Wisconsin Congressman Dave Obey, chairman of the House Appropriations Committee, spoke to students and members of the political science department Thursday night at the Whitten Learning Center. Obey’s discussion focused on spending and money.

“When I ran [for Congress] I spent $45,000 to get elected. Now some people are spending six or seven million dollars to get elected,” Obey said. “Money is much more dominant [now].”

Obey, a Democrat, has been a member of Congress for the last 38 years, while serving on the House Appropriations Committee since 1994. The committee is one of the most powerful in Congress, as it sets the government’s expenditures every year and decides which parts of the president’s proposed budget get passed.

Obey stressed the committee’s importance by citing examples from this year’s budget that affected college students.

“If our budget [didn’t pass], the only financial assistance [college students] would have would be Pell Grants and work study,” Obey said.
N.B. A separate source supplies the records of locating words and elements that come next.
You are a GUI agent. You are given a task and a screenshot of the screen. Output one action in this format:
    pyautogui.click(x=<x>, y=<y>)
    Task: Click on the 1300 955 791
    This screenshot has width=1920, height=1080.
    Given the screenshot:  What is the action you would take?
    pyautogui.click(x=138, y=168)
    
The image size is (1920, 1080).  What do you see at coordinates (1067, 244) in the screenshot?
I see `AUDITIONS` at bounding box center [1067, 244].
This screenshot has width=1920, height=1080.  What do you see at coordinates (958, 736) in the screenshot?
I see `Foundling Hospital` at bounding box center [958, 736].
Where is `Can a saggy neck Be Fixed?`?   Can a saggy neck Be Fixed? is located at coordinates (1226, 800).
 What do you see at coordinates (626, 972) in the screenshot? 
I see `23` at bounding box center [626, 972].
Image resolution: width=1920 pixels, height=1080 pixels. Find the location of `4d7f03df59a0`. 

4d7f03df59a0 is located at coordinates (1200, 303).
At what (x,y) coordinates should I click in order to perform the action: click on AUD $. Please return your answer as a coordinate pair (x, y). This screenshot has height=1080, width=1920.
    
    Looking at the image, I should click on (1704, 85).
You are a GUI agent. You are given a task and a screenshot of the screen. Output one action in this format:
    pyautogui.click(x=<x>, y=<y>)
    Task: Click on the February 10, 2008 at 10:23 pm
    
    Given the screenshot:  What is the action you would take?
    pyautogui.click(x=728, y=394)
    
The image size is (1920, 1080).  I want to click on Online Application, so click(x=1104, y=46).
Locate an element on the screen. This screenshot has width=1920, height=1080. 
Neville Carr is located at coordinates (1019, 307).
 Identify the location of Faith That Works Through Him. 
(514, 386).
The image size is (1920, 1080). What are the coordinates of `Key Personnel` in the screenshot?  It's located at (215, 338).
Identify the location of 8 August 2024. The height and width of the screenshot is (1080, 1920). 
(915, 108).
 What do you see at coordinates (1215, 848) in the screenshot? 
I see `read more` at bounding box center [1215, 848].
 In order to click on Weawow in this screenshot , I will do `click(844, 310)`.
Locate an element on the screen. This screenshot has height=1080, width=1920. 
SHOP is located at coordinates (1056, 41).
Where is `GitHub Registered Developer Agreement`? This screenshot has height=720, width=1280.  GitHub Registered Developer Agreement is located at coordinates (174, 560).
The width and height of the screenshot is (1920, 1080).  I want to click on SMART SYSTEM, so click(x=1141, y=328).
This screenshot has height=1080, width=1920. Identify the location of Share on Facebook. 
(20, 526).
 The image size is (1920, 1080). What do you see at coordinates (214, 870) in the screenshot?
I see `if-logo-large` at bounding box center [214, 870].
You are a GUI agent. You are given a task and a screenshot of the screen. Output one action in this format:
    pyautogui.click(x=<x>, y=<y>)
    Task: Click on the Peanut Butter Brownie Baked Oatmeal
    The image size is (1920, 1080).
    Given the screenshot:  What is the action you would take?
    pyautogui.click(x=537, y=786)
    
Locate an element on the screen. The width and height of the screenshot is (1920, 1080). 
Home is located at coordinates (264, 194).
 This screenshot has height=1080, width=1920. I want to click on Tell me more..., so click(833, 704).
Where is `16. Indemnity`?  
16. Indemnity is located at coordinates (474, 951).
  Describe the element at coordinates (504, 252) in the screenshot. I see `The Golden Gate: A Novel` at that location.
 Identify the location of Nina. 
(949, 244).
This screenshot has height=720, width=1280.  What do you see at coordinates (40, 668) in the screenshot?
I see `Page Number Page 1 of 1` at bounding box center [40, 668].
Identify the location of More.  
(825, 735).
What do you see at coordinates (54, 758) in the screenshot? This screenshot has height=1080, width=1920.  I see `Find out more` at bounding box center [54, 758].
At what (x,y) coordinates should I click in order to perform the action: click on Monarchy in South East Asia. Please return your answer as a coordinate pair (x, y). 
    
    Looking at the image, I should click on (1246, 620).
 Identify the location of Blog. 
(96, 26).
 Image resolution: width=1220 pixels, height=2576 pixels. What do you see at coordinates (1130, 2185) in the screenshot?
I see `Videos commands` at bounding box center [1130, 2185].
Besides money talk, Obey also expressed his contempt for the Iraq War, which he called “the dumbest war we’ve been in since the War of 1812.” Obey voted against the Persian Gulf War as well as the Iraq War.

Obey, who originally planned to teach Russian politics before becoming a member of the legislative branch, initiated last Thursday’s lecture.

“He actually called us,” said Michael Abrams, professor of political science, whose class hosted the representative’s presentation.

After answering questions from the students, Obey ended his visit by signing copies of his book, Raising Hell for Justice.

“I think he did a very good job of covering a wide variety of issues,” Andrew Jacobs, a senior, said. “I felt the most important point isn’t that we’re spending too much, it’s that we’re spending it in the wrong places.”

Other students shared a similar sentiment.

“I’m actually glad there’s people like him in Congress,” Andres Avellaneda, a junior, said. “It gives me faith in democracy.”